Increased early acute cellular rejection events in hepatitis C-positive heart transplantation

• Published in: The Journal of heart and lung transplantation Vol. 39; no. 11; pp. 1199 - 1207
• Main Authors: Gidea, Claudia G., Narula, Navneet, Reyentovich, Alex, Fargnoli, Anthony, Smith, Deane, Pavone, Jennifer, Lewis, Tyler, Karpe, Hannah, Stachel, Maxine, Rao, Shaline, Moreira, Andre, Saraon, Tajinderpal, Raimann, Jochen, Kon, Zachary, Moazami, Nader
• Format: Journal Article
• Language: English
• Published: United States Elsevier Inc 01.11.2020
• Subjects: Acute Disease; Adult; Aged; direct-acting antivirals; Female; Follow-Up Studies; Graft Rejection - epidemiology; Graft Rejection - etiology; Graft Rejection - immunology; Heart Transplantation; Hepacivirus - immunology; hepatitis C; Hepatitis C Antigens - immunology; Hepatitis C, Chronic - complications; Hepatitis C, Chronic - immunology; Hepatitis C, Chronic - virology; Humans; Male; Middle Aged; Prospective Studies; rejection; Time Factors; Tissue Donors; viremia; heart transplantation; viremia; hepatitis C; direct-acting antivirals; rejection
• ISSN: 1053-2498; 1557-3117
• DOI: 10.1016/j.healun.2020.06.022

Increased utilization of hepatitis C virus (HCV)-positive donors has increased transplantation rates. However, high levels of viremia have been documented in recipients of viremic donors.

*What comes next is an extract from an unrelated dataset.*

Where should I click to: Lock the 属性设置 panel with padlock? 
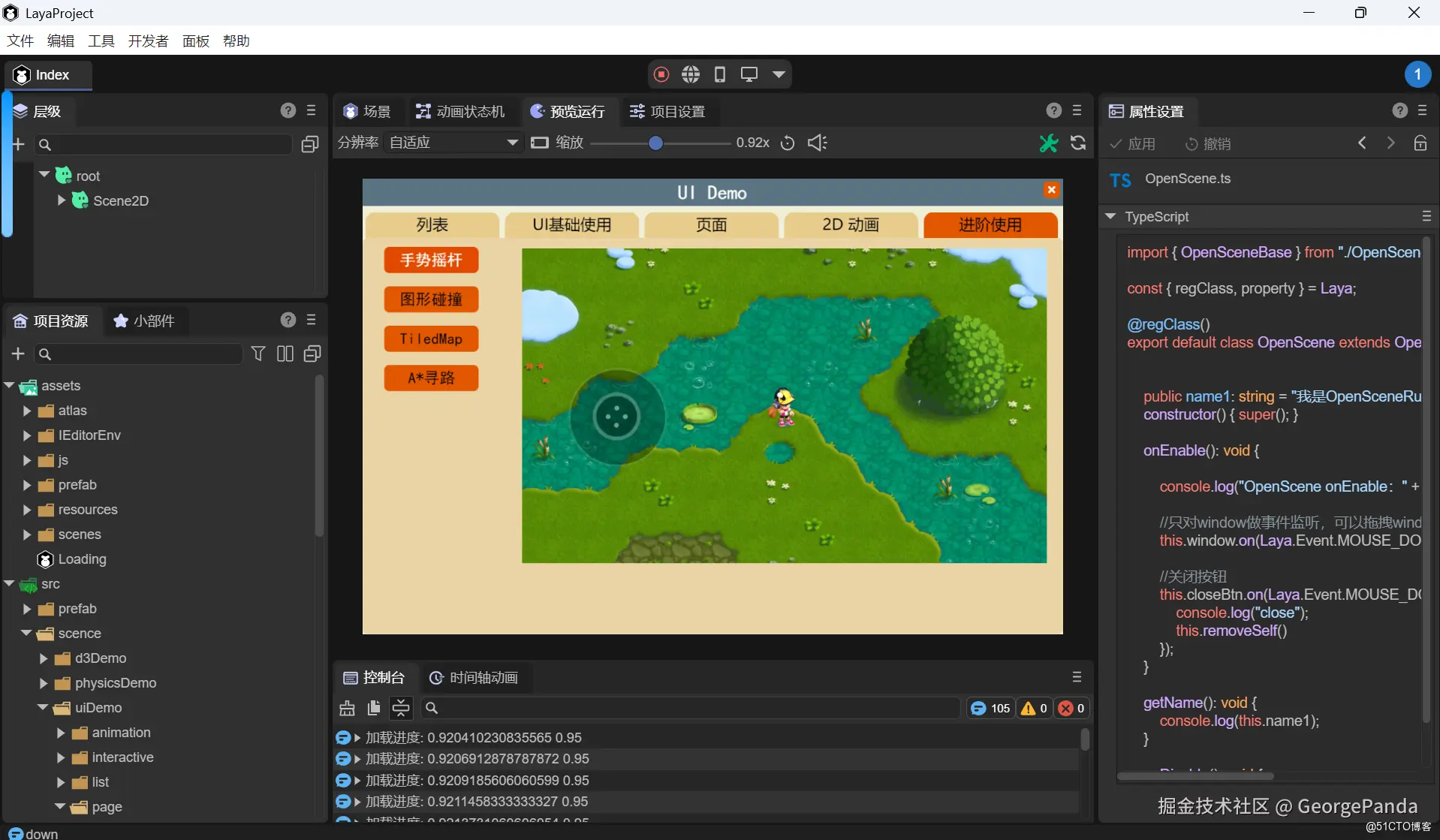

There is a knowledge gap in how transient viremia may impact acute cellular rejections (ACRs). In this study, 50 subjects received hearts from either viremic or non-viremic donors. The recipients of viremic donors were classified as nucleic acid amplification testing (NAT)+ group, and the remaining were classified as NAT-. All patients were monitored for viremia levels. Endomyocardial biopsies were performed through 180 days, evaluating the incidence of ACRs. A total of 50 HCV-naive recipients received hearts between 2018 and 2019. A total of 22 patients (44%) who received transplants from viremic donors developed viremia at a mean period of 7.2 ± 0.2 days. At that time, glecaprevir/pibrentasvir was initiated. In the viremia period (<56 days), 14 of 22 NAT+ recipients (64%) had ACR vs 5 of 28 NAT- group (18%) (p = 0.001). Through 180 days, 17 of 22 NAT+ recipients (77%) had a repeat rejection biopsy vs 12 of 28 NAT– recipients (43%) (p = 0.02). NAT+ biopsies demonstrated disparity of ACR distribution: negative, low-grade, and high-grade ACR in 84%, 12%, and 4%, respectively, vs 96%, 3%, and 1%, respectively, in the NAT– group (p = 0.03). The median time to first event was 26 (interquartile range [IQR]: 8–45) in the NAT+ group vs 65 (IQR: 44–84) days in the NAT–. Time to first event risk model revealed that NAT+ recipients had a significantly higher rate of ACR occurrences, adjusting for demographics (p = 0.004). Transient levels of viremia contributed to higher rates and severity of ACRs. Further investigation into the mechanisms of early immune activation in NAT+ recipients is required.